Basketball team rises to “Cold Water Challenge”


As a dark mass of rain and thunder in the distant sky threatened the #Chillin4Charity Cold Water Challenge event Monday outside Champion’s Choice, the precipitation ended up being the least of the coaches’ worries.

Four coaches and an unlucky player were left to mentally prepare for a shock of ice-chilled water after having a water cooler poured over their heads by student-athletes.

“Lets get this over with,” the coaching staff could be heard saying with stoic expressions as they took position in front of cameras.

The event helped raise money for the fight against cancer.

“It’s huge for us to support the Kay Yow Foundation and charities for women’s basketball around the country,” USF women’s basketball coach Jose Fernandez said.

The Cold Water Challenge was started by Arizona women’s basketball coach Niya Butts who used social networking and the trend of video challenges splashing across social media sites to raise money in the name of late Hall of Fame women’s basketball coach Kay Yow and her cancer fund.

The challengers will donate $50 for every challenge accepted, and those who have received their ice-cold water shower must challenge others. If anyone declines, they must donate $250 to the cause.

“I knew I was going to get challenged by several people, so I had to get it done,” Fernandez said.

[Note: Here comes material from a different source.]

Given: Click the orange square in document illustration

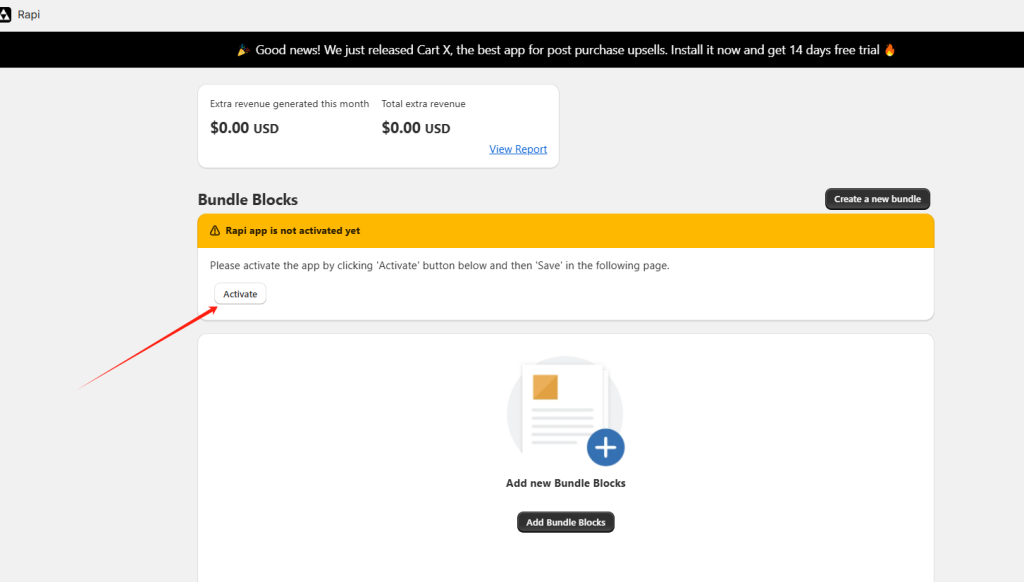Looking at the screenshot, I should [545, 387].
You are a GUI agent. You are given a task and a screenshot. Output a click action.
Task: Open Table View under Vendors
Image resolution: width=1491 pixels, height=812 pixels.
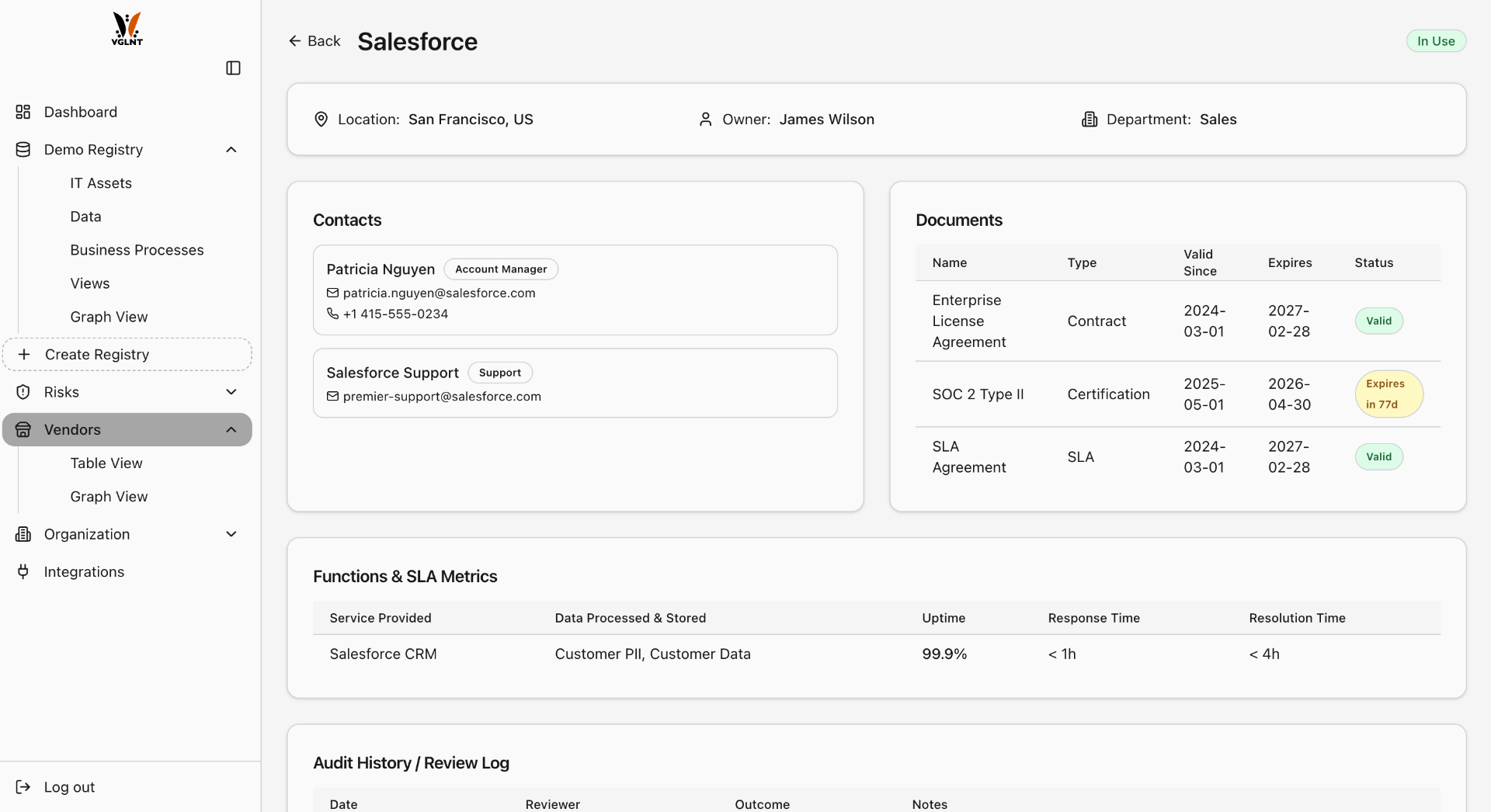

Former USF assistant Carrie Banks called out the women’s basketball coaching staff on social media. Banks is now an assistant at Stephen F. Austin State University, and the USF coaches decided to continue the chain of challenges by accepting their fate.

“It was quite a challenge,” assistant coach Jeff Osterman said. “But fun for a great cause.”

Osterman, like the rest of those selected from USF, admitted to favoring warm weather, but said this was another level compared to jumping in a pool.

Some players tried to get out of being dunked by bargaining their attendance at conditioning, while others said the amount of ice water would conflict with their hair appointments.

As Fernandez took a seat, he mentioned one name.

“Courtney Williams,” he said.

“I didn’t have any mental preparation because I didn’t know that I was supposed to do it,” junior guard Courtney Williams said. “I got here and I thought I was going to watch my coaches get soaked, and then they tell me that it has to be one player and I’m the one that got chosen. It was shocking.”

Most of the coaching staff challenged members of the FIU women’s basketball department, as Fernandez and his assistants have ties to the Miami-Dade area.

Williams decided to challenge players from UConn and Rutgers, while Osterman called out the AAC “zebras,” his name for the referees.

As they were submerged in ice water, so did an instant collection of viral video moments. Fernandez quickly jumped in the air upon feeling the rush of cool water, while Osterman ran off and assistant coach Desma Thomas Bateast sat frozen and stunned before struggling with numbed arms to receive her towel.

The sole student-athlete required for the challenge was not so worried about the temperature of the water more than her concerns for something else.

“My hair, of course my hair,” Williams said underneath two layers of hair caps.

While some of the players still got wet, they were all smiles and laughter.

Though the event was a fun way to raise money for a good cause, there is a personal connection to cancer on the team. Sophomore guard Neena Pacholke lost her boyfriend to cancer shortly before her first collegiate game. Since then, she has continued her efforts in the fight against cancer, including the Cold Water Challenge where she was selected to dunk Fernandez in ice water.

The team has been participating in other opportunities to give back as well. Fernandez, Williams and other members of USF Athletics recently visited patients at All Children’s Hospital, while other members of the women’s basketball team visited a Girls Inc. basketball clinic this week to help coach young campers.